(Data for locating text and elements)
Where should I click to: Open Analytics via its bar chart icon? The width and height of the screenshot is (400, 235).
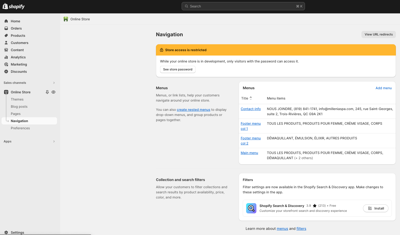[x=6, y=57]
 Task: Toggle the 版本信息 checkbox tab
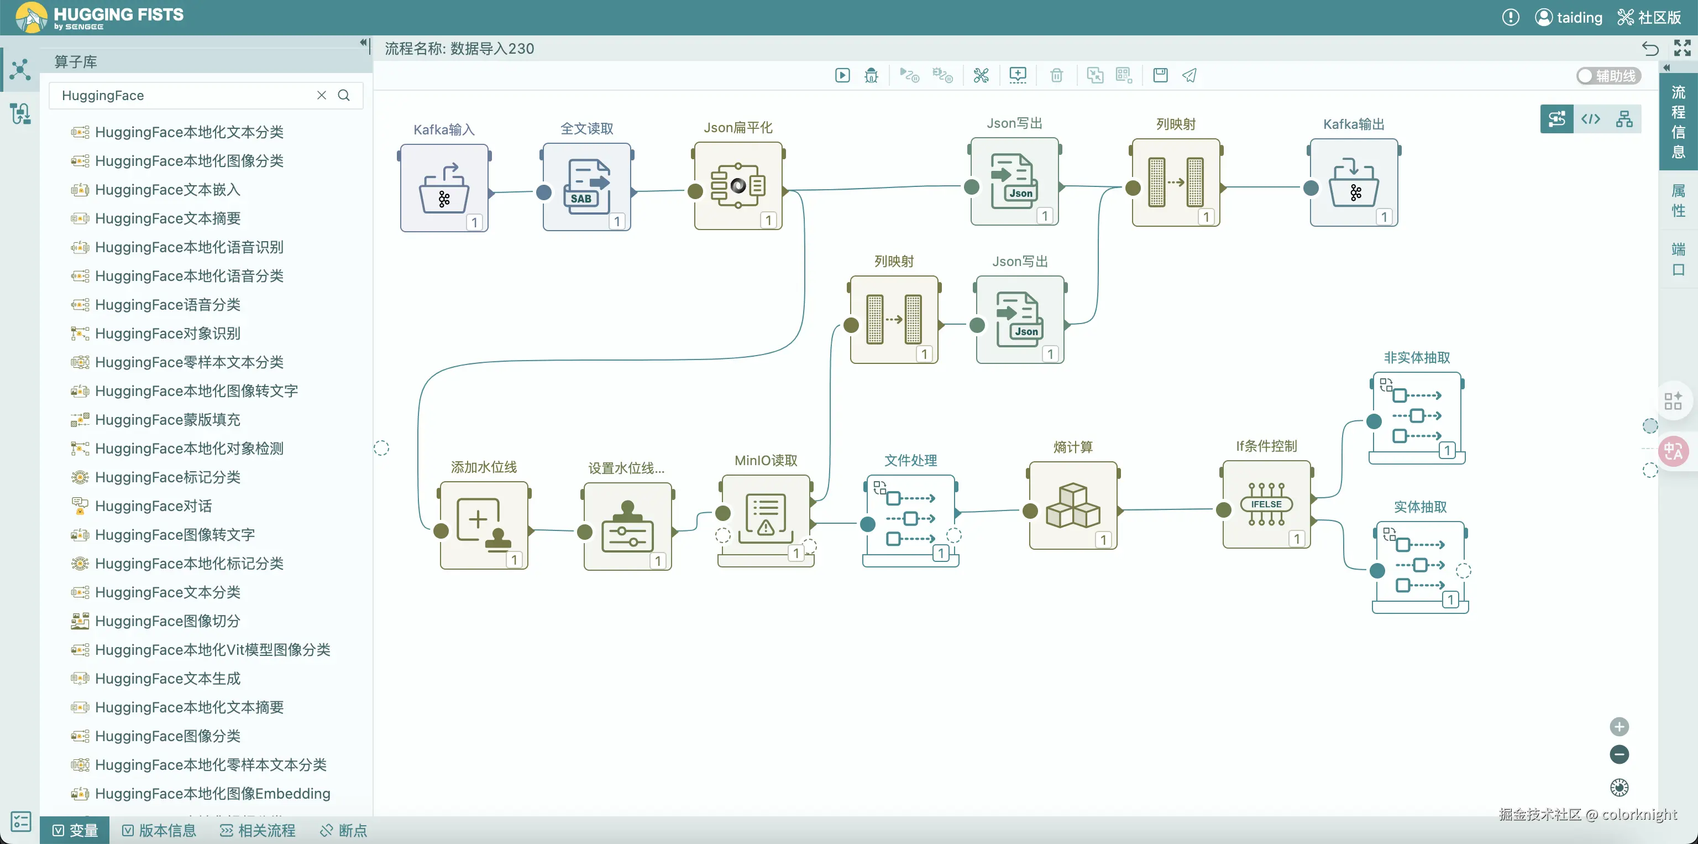coord(159,830)
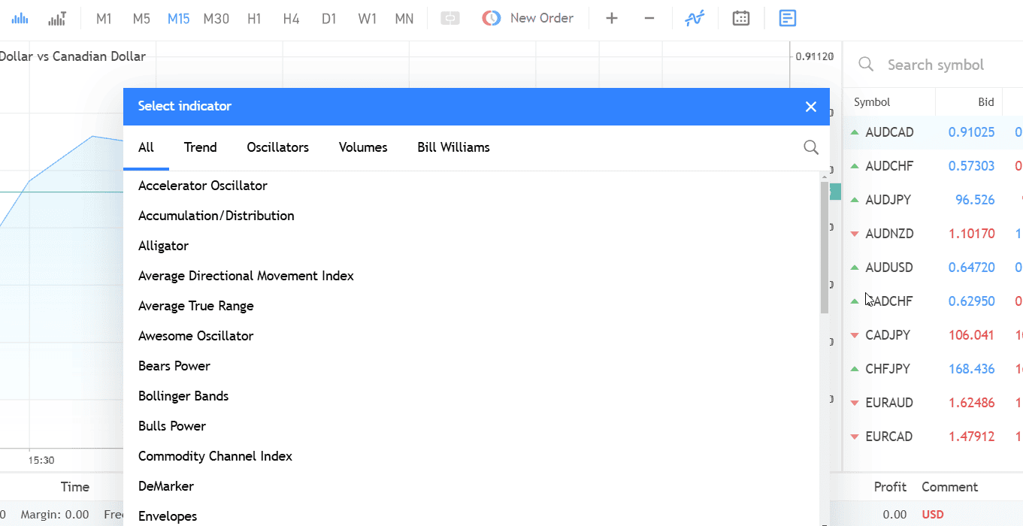Click the blue bar chart icon in toolbar
The height and width of the screenshot is (526, 1023).
[20, 19]
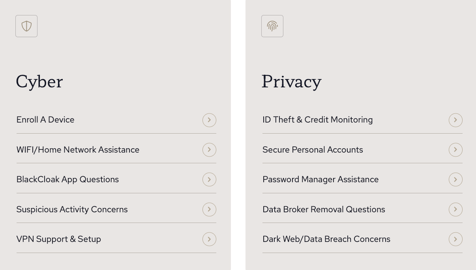Image resolution: width=476 pixels, height=270 pixels.
Task: Click the arrow for Dark Web/Data Breach Concerns
Action: pos(455,239)
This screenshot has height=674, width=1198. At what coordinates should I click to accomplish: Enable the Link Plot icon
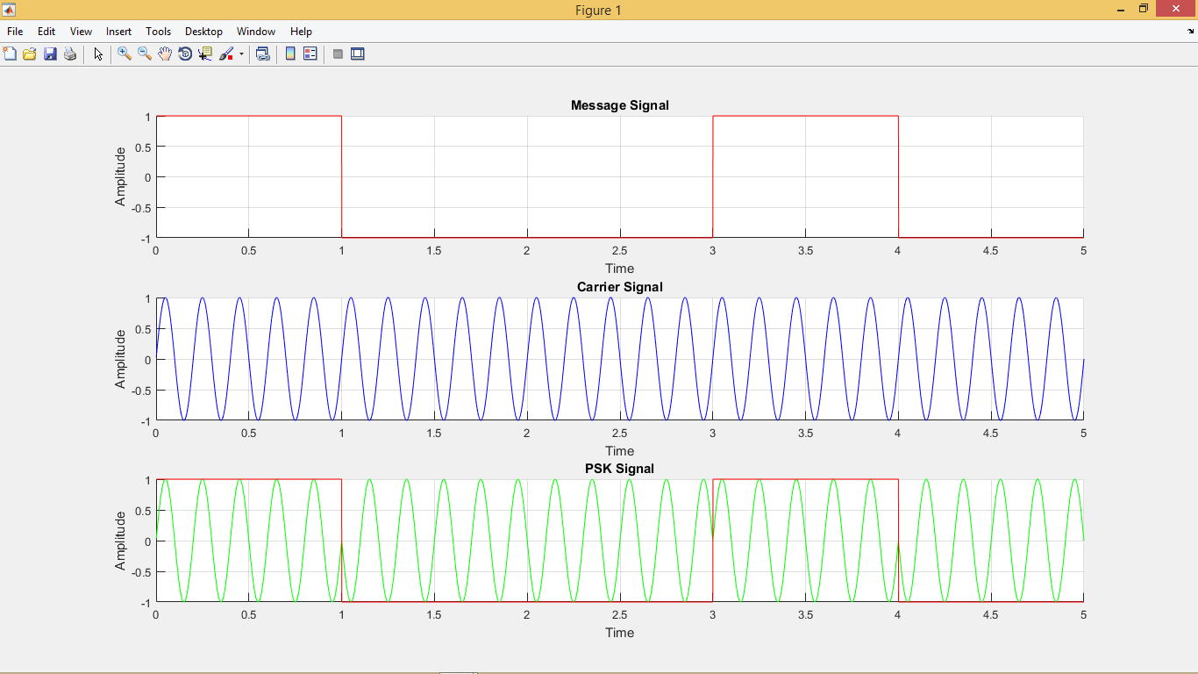tap(263, 54)
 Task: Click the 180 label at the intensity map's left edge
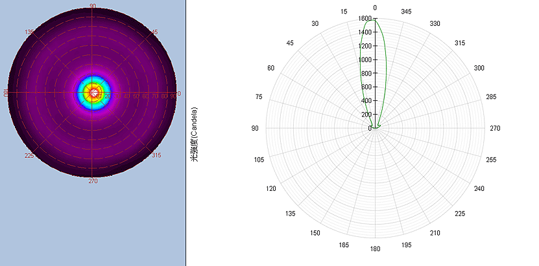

== Task brief ==
Write out the stretch of the data from the line containing "This screenshot has" through the end of the data, substituting "Activate" for "Enable" and keeping everything else the same. Leave the pictures out of your answer.

== The completed task ==
This screenshot has height=674, width=1198. At what coordinates should I click to accomplish: Activate the Link Plot icon
tap(263, 54)
 Task: Click the 180 label at the intensity map's left edge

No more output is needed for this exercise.